-- begin DOCUMENT SEGMENT --

# 03 - Indexing: Build Multi-Modal Search Indices

This notebook creates searchable indices for text chunks, table row-sentences, and implements hierarchical section-based retrieval.

**Objectives:**
- Create dense embeddings for text and table content
- Build BM25 keyword index for exact matching
- Implement hierarchical indexing (sections → content)
- Store metadata for filtering (company, year, section)
- Use FAISS for efficient vector search

In [12]:
import os
os.environ['KMP_DUPLICATE_LIB_OK'] = 'TRUE'  # Fix OpenMP conflict

import sys
import json
import pickle
import numpy as np
import pandas as pd
from pathlib import Path
from tqdm import tqdm
import faiss
from sentence_transformers import SentenceTransformer
from rank_bm25 import BM25Okapi

sys.path.append(str(Path.cwd().parent / 'src'))

from utils.config import PARSED_DATA_DIR, INDICES_DIR, MODEL_DIR
from retrieval.text_chunker import TextChunker
from retrieval.embedding_generator import EmbeddingGenerator
from retrieval.index_builder import IndexBuilder


## 1. Load Parsed Documents

In [13]:
# Load parsing log
parsing_log = pd.read_csv(PARSED_DATA_DIR / 'parsing_log.csv')
successful_parses = parsing_log[parsing_log['status'] == 'success']

print(f"Total parsed documents: {len(successful_parses)}")

# Load all parsed documents
all_documents = []
for idx, row in successful_parses.iterrows():
    with open(row['parsed_file'], 'rb') as f:
        doc = pickle.load(f)
        all_documents.append(doc)

print(f"Loaded {len(all_documents)} documents")

Total parsed documents: 1481
Loaded 1481 documents


## 2. Text Chunking Strategy

In [14]:
# Initialize text chunker
chunker = TextChunker(
    chunk_size=512,  # tokens
    chunk_overlap=50,  # tokens
    respect_sentence_boundaries=True
)

# Prepare chunks from all documents
text_chunks = []
chunk_metadata = []

for doc in tqdm(all_documents, desc="Chunking text"):
    ticker = doc['metadata']['ticker']
    fiscal_year = doc['metadata']['fiscal_year']
    
    # Chunk each section
    for section in doc['sections']:
        chunks = chunker.chunk_text(
            text=section['content'],
            metadata={
                'ticker': ticker,
                'fiscal_year': fiscal_year,
                'section_title': section['title'],
                'section_id': section.get('section_id'),
                'content_type': 'text'
            }
        )
        
        for chunk in chunks:
            text_chunks.append(chunk['text'])
            chunk_metadata.append(chunk['metadata'])

print(f"Total text chunks: {len(text_chunks)}")

-- end DOCUMENT SEGMENT --
-- begin DATASET EXCERPT --

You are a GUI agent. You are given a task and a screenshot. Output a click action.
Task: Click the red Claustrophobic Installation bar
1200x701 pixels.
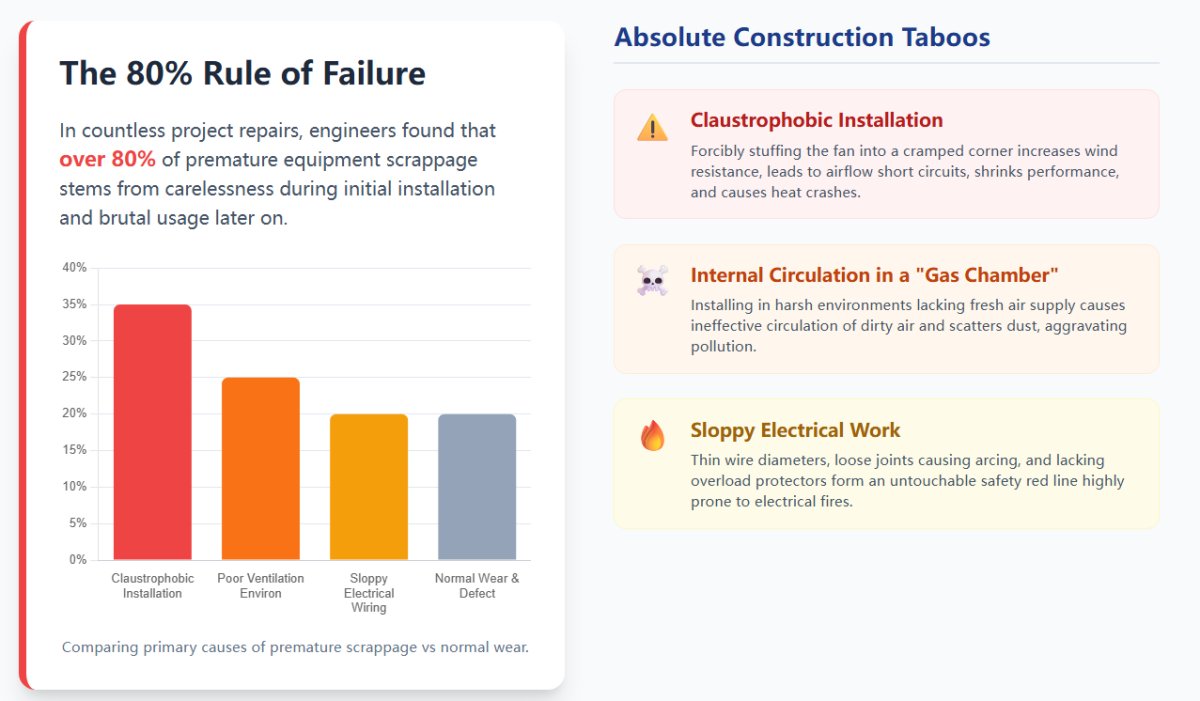click(x=152, y=432)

-- end DATASET EXCERPT --

- **PROBLEMS AND TASKS**
#1 Transcribe the indexing notebook from "successful_parses = parsing_log[parsing_log['status']" up to and including "all_documents.append(doc)".
#2 Using the indexing notebook, answer the following questions:
(a) What library does the notebook name for efficient vector search?
(b) How many documents does the notebook report as loaded?
(c) What chunk overlap, in tokens, is given to the text chunker?
#3 Take the indexing notebook further, starting after its final line.

- **WRITTEN ANSWERS**
#1
successful_parses = parsing_log[parsing_log['status'] == 'success']

print(f"Total parsed documents: {len(successful_parses)}")

# Load all parsed documents
all_documents = []
for idx, row in successful_parses.iterrows():
    with open(row['parsed_file'], 'rb') as f:
        doc = pickle.load(f)
        all_documents.append(doc)

#2
(a) FAISS
(b) 1481
(c) 50 tokens

#3
Chunking text: 100%|██████████| 1481/1481 [00:00<00:00, 3365.47it/s]

Total text chunks: 17706





## 3. Prepare Table Row-Sentences

In [15]:
# Collect all table row-sentences
table_sentences = []
table_metadata = []

for doc in tqdm(all_documents, desc="Processing table sentences"):
    ticker = doc['metadata']['ticker']
    fiscal_year = doc['metadata']['fiscal_year']
    
    for sent_obj in doc['table_sentences']:
        table_sentences.append(sent_obj['sentence'])
        table_metadata.append({
            'ticker': ticker,
            'fiscal_year': fiscal_year,
            'table_id': sent_obj['table_id'],
            'section': sent_obj.get('section'),
            'row_idx': sent_obj['row_idx'],
            'content_type': 'table'
        })

print(f"Total table sentences: {len(table_sentences)}")

Processing table sentences: 100%|██████████| 1481/1481 [00:00<00:00, 123029.59it/s]

Total table sentences: 15838





## 4. Create Section Abstracts for Hierarchical Retrieval

In [16]:
# Create section abstracts (title + first paragraph)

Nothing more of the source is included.